If you don’t want any AI bots, then you can setup Anubis (open source; requires JavaScript to be enabled by the end user): https://github.com/TecharoHQ/anubis
Cloudflare automatically setups robots.txt file to block “AI crawlers” (but you can setup to allow “AI search” for better SEO). Eg: https://blog.cloudflare.com/control-content-use-for-ai-training/#putting-up-a-guardrail-with-cloudflares-managed-robots-txt
Cloudflare also has an option of “AI labyrinth” to serve maze of fake data to AI bots who don’t respect robots.txt file.
AHemlocksLie@lemmy.zip 1 month ago
Sv443@sh.itjust.works 1 month ago
Like a lock on a door, it stops the vast majority but can’t do shit about the actual professional bad guys
FreedomAdvocate@lemmy.net.au 1 month ago
Cloudflare definitely can and does stop the vast majority of actual professional bad guys.
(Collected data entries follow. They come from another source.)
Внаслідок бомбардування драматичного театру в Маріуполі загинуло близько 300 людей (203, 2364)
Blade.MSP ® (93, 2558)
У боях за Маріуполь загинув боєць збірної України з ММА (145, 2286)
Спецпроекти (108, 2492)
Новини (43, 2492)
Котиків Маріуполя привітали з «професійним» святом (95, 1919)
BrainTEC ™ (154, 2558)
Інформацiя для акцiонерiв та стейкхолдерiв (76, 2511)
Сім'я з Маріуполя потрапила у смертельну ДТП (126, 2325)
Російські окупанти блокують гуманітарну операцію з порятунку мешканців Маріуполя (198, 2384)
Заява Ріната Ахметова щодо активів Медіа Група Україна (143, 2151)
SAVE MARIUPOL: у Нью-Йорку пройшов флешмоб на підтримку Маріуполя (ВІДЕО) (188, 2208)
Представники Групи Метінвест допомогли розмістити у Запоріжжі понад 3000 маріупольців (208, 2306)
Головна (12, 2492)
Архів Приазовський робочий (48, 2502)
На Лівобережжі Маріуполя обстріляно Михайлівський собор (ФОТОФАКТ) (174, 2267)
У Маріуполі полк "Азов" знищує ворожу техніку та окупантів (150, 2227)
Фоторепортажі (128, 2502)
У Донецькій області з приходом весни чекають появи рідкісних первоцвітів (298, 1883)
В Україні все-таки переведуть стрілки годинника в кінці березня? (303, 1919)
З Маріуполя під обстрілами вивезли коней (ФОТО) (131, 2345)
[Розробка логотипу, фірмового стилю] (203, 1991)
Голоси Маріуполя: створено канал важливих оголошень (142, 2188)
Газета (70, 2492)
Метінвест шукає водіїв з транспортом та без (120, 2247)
tomjuggler@lemmy.world 1 month ago
Yes, CloudFlare blocks agents completely if they ignore it’s restrictions. The key is scale - CloudFlare has a birds eye view of traffic patterns across millions of sites and can do statistical analysis to determine who is a bot.
I hate the necessity but it works
shane@feddit.nl 1 month ago
If you’re relying on Cloudflare are you even self-hosting?
CyberSeeker@discuss.tchncs.de 1 month ago
If you build a house, buy hire a guard for the front gate, do you even own the house?!
Impassionata@lemmy.world 1 month ago
If you use DNS at all, do you even own your street address!?!?
sudoer777@lemmy.ml 1 month ago
Yes if it’s tunneled to your self-hosting setup. With CGNAT you have to use similar services if you want to self-host.